(Beginning of Data to use)

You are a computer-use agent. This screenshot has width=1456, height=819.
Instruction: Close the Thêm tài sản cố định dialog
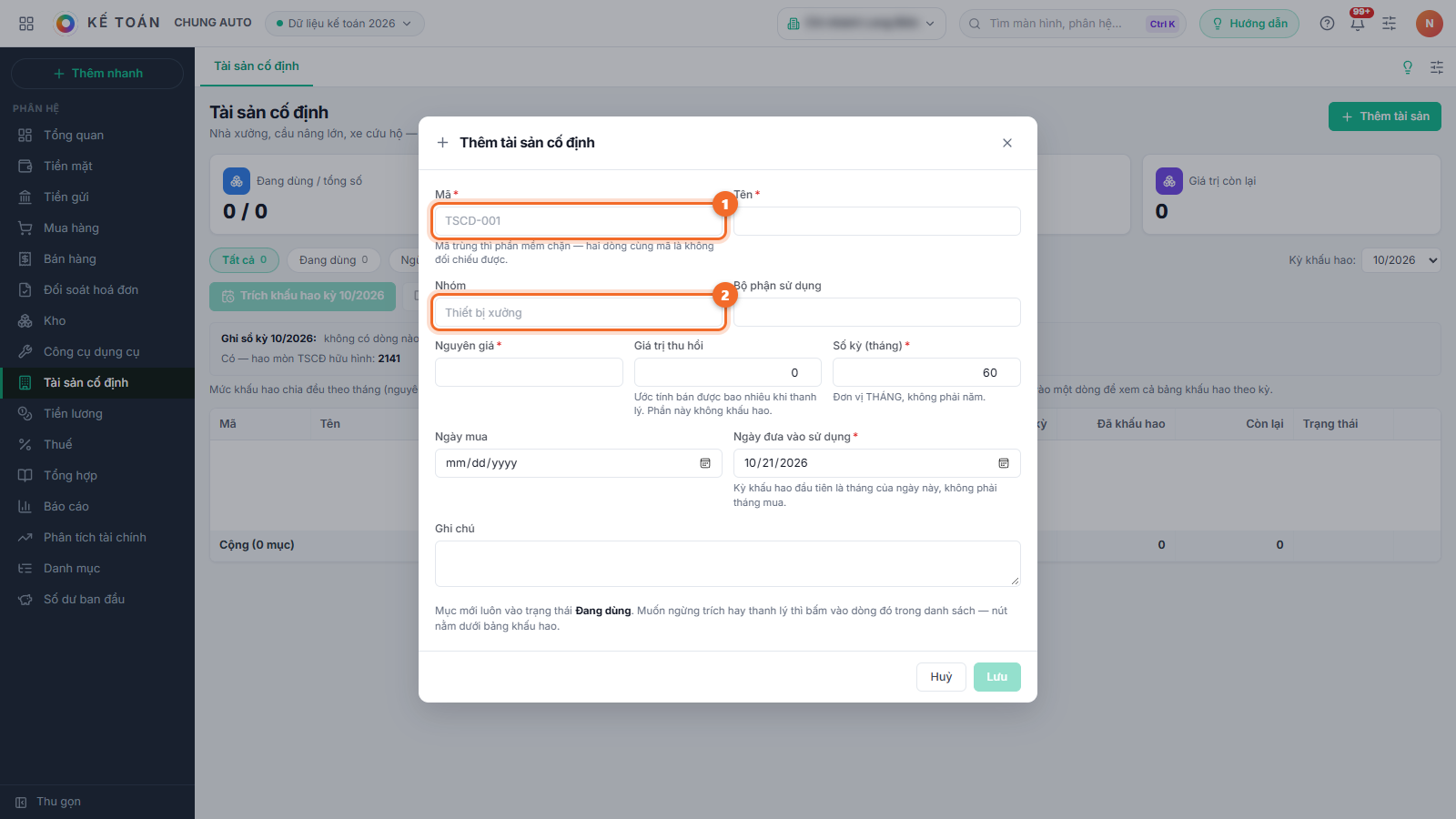[x=1007, y=143]
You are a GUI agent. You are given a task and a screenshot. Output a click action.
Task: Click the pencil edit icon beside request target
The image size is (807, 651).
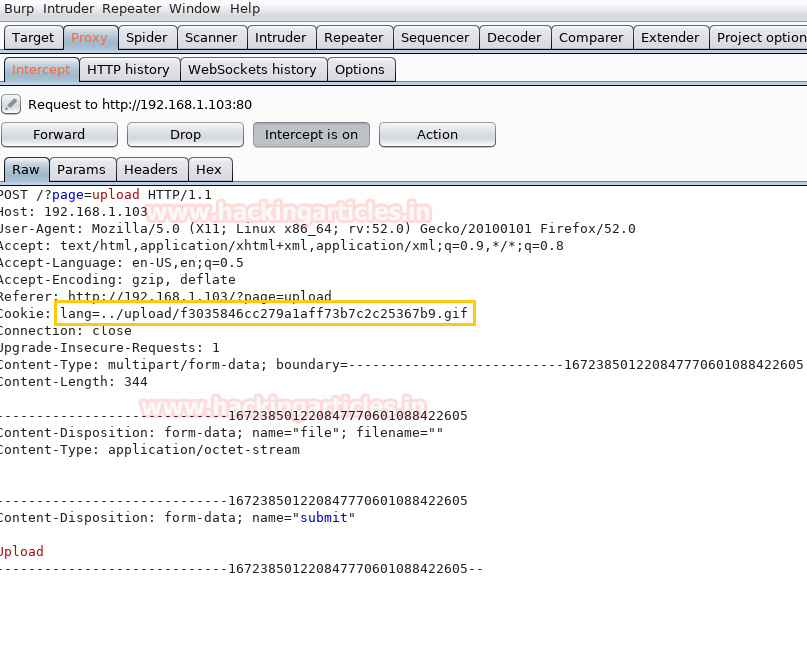(11, 104)
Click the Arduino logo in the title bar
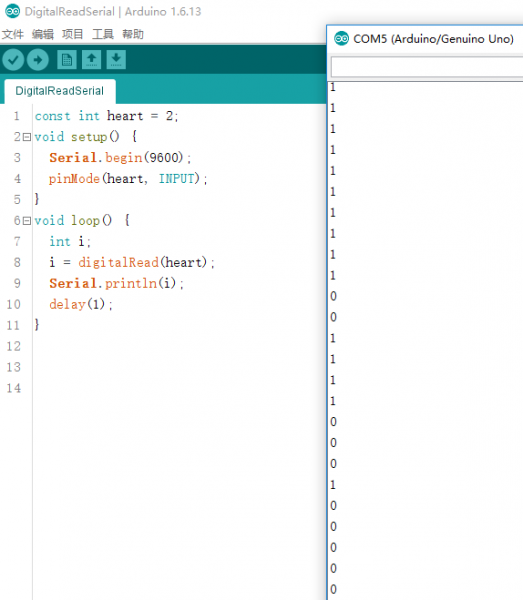Viewport: 523px width, 600px height. coord(13,11)
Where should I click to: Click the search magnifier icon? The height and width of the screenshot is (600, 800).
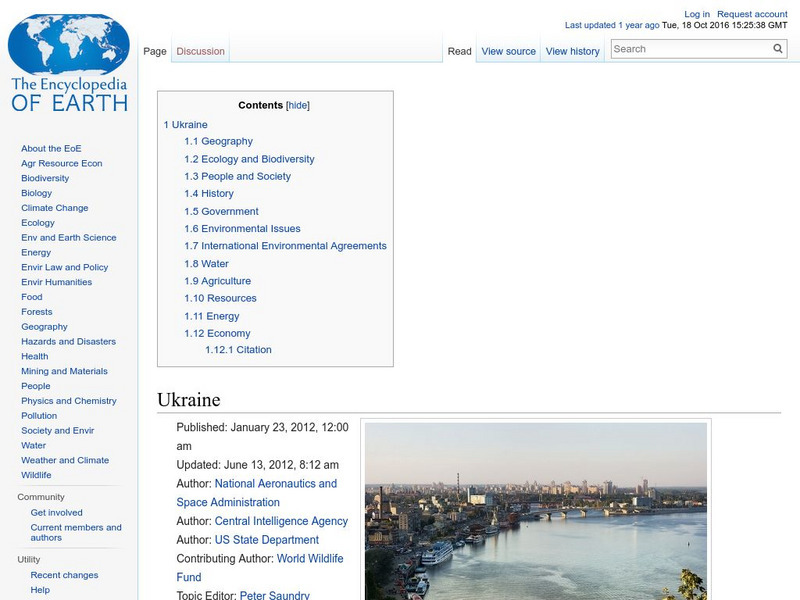point(777,47)
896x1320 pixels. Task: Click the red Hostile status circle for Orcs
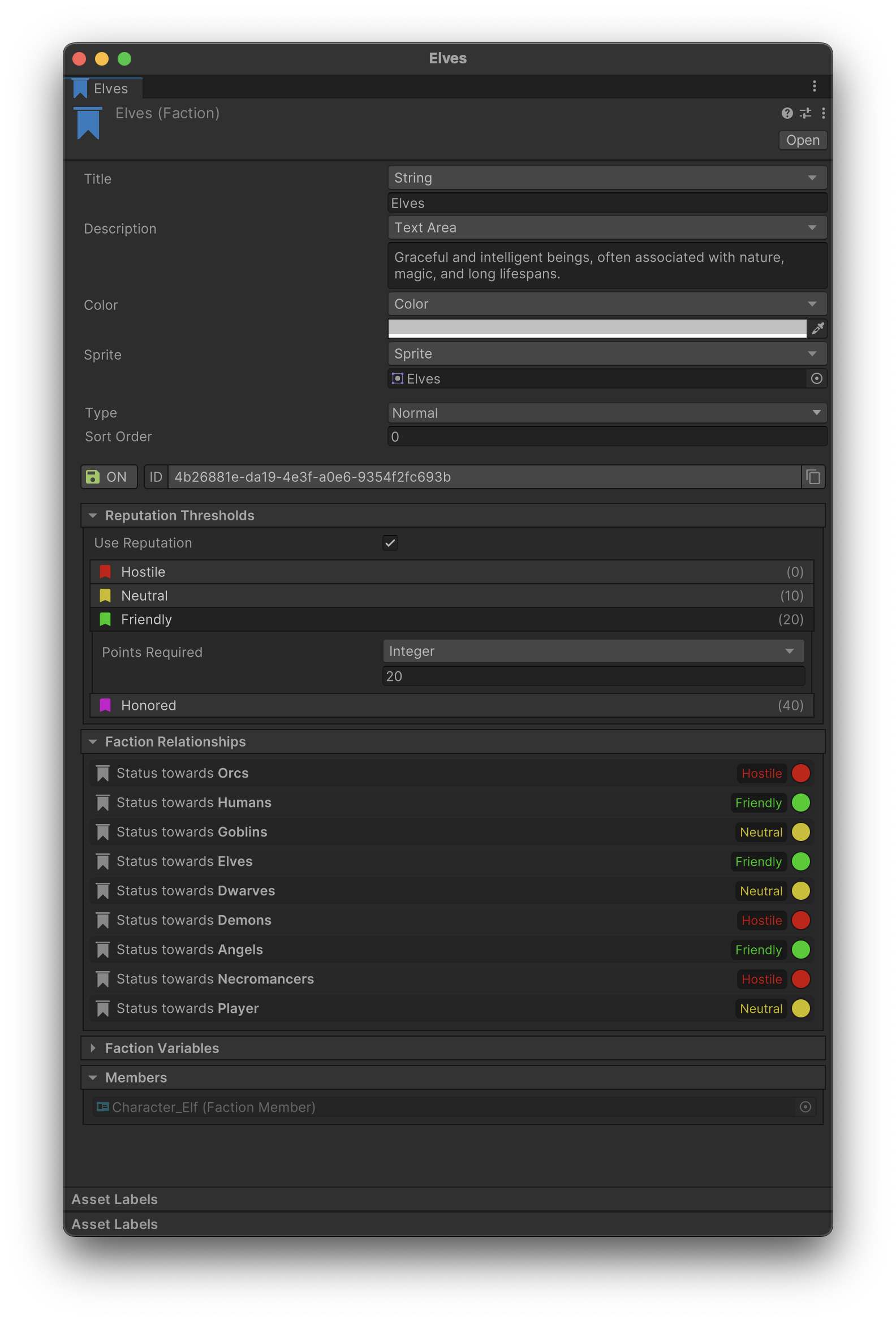point(800,773)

(End of Data to use)

All the lines above are to be given again exactly as they read, with the pictures removed.

*Result for this exercise*:
You are a computer-use agent. This screenshot has width=1456, height=819.
Instruction: Close the Thêm tài sản cố định dialog
[x=1007, y=143]
You are a GUI agent. You are given a task and a screenshot. Output a click action.
Task: Click the pencil edit icon beside request target
The image size is (807, 651).
(11, 104)
Click the Arduino logo in the title bar
Viewport: 523px width, 600px height. coord(13,11)
Where should I click to: Click the search magnifier icon? The height and width of the screenshot is (600, 800).
point(777,47)
896x1320 pixels. Task: Click the red Hostile status circle for Orcs
point(800,773)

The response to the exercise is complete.